Stereotip Perempuan Bali

Apa bayangan perempuan Bali yang muncu di benakmu? Perempuan berjejer menyunggi sesajen, menggandeng anak di tangan kiri dan kanannya? Atau perempuan bertelanjang dada seperti di lukisan-lukisan Blanco? Atau, perempuan yang pandai menari, berambut panjang dan mengenakan kain kebaya?
Bicara mengenai stereotip perempuan Bali, tentu mesti ngomong secara umum saja.
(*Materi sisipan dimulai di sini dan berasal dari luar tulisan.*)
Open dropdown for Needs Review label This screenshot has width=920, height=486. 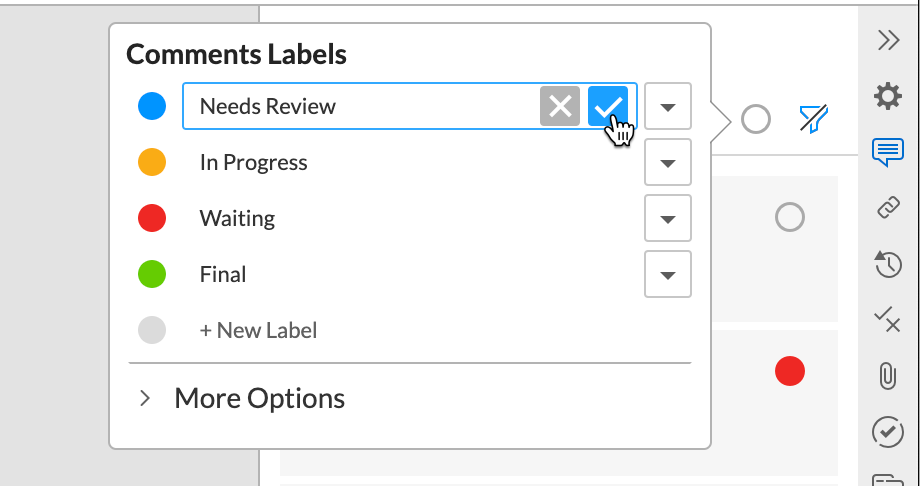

Perempuan Bali bisa dibagi menjadi beberapa kelompok usia : remaja (12 - 18 thn), dewasa (19 - 55 thn) dan tua (55 tahun keatas).
Pada usia remaja, perempuan Bali tak ada bedanya dengan perempuan remaja lainnya di Indonesia. Bersekolah, memiliki aktivitas-aktivitas ekstra kurikuler, berpacaran. Bedanya hanyalah perempuan remaja Bali sudah mulai ikut aktivitas adat, seperti : ikut terlibat dalam karang taruna, mulai belajar membuat banten, diikutkan menari di acara-acara keagamaan, dsb. Stereotip mengenai gadis remaja Bali bertelanjang dada mengenakan busana adat Bali sudah tidak ada lagi di zaman modern ini.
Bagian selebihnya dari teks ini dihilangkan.